Le fait que ce film soit si méconnu s’explique certainement par un aspect des plus évidents: Il est impossible de le catégoriser, et on sait à quel point le grand public a un besoin irrépressible de tout ranger dans des cases. Outre le fait que "Les Innocents" ait depuis largement éclipsé le reste de la production de Clayton, comme dit précédemment, on notera également certains parti-pris très modernes pour l’époque, peut-être trop, dont un remarquable sens du mystère et de l'émerveillement. Mais en réalité, rien ne semble indiquer que ce film a été tourné dans les années 60, ainsi, le ton de cette tragédie comique aux allures Dickensiennes, ainsi qu’une bonne partie de son intrigue, semblent évoquer une époque lointaine, presque antérieure au monde contemporain, participant fortement à augmenter la difficulté de classer ce film dans une catégorie bien précise. Cependant, l’évocation de l'inceste et d’autres thèmes difficiles sont certainement les principales raisons de l’oubli global de ce long-métrage, une injustice qu’il est temps de réparer aujourd’hui!

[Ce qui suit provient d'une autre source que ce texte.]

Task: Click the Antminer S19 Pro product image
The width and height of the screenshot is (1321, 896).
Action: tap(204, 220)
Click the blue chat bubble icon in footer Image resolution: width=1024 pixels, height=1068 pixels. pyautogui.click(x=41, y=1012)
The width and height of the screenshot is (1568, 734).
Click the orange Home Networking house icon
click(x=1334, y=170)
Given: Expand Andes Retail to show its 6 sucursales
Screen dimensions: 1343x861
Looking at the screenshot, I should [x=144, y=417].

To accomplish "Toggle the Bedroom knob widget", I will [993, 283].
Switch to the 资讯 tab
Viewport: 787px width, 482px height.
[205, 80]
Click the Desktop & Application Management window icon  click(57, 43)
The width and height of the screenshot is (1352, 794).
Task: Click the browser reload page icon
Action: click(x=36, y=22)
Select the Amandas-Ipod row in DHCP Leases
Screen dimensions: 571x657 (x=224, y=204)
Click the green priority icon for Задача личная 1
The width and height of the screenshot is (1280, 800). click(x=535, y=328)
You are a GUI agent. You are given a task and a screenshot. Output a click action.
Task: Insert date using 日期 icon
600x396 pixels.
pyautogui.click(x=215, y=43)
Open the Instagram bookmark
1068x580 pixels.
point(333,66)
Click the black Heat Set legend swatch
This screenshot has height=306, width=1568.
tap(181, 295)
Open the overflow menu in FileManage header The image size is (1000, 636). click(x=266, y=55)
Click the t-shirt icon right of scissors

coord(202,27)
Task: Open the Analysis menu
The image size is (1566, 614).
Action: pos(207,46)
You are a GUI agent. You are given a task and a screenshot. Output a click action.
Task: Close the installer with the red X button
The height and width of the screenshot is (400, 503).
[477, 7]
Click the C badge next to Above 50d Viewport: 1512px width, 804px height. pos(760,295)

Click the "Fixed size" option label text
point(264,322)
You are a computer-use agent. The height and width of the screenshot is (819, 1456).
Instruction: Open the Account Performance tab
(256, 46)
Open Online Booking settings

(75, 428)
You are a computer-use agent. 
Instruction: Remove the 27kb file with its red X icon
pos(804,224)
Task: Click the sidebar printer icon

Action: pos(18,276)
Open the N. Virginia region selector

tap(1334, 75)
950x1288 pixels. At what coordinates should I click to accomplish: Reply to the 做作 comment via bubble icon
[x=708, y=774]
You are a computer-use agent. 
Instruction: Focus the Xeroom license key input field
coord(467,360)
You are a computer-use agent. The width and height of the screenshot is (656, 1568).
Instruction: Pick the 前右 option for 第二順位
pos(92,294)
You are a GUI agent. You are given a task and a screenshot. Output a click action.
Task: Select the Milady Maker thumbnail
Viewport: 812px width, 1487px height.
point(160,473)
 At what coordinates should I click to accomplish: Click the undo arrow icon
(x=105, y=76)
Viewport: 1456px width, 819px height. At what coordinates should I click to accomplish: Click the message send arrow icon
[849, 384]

Dans sa forme, il ne s’agit en aucun cas d’un thriller classique, même si son intrigue et ses personnages sont suffisamment tordus pour permettre une instauration convaincante du suspense. Et ce n'est certainement pas un film d’horreur, au sens où on l’entend généralement, même s'il nous réserve une pléthore de moments psychologiquement très durs. On pourrait supposer qu’il s’agit d’un "drame", même si, encore une fois, cette désignation semble terriblement inadéquate, appliquée à un film aussi fascinant et complexe.


Dans sa mise en scène, Clayton, bien aidé par son casting, parvient à donner à chaque morceau de drame une résonance bien particulière avec son intrigue. La multiplicité des thèmes abordés en fait un film étrange, légèrement inégal au début, mais se développant de scène en scène, adoptant petit à petit les éléments du thriller, et flirtant avec ceux du film d'horreur. Sorte de mélange entre Sa Majesté des Mouches et Flowers in the Attic, principalement pour son scénario s’axant sur un groupe d’enfants laissé à son sort, créant une société fermée imitant le monde des adulte, mais également un culte monté de toute pièces et adoptant un fort enthousiasme pour le châtiment. Our Mother’s House est un film développant un humour authentique et bizarre, typique de la fin des années 60, combiné à une réflexion intéressante sur la religion et la société. Pour ces raisons, et bien d’autres encore, il serait tout à fait comparable à des films comme La Nuit du Chasseur ou The Beguilded, puisant également de nombreuses influences stylistiques dans le monde du roman, notamment en ce qui concerne sa structure scénaristique, qui fait furieusement penser à celle de The Cement Garden. Les amateurs de Jack Clayton y verront très certainement une transition parfaite entre Les Innocents et Something Wicked This Way Comes, que Clayton réalisera près de 20 ans plus tard.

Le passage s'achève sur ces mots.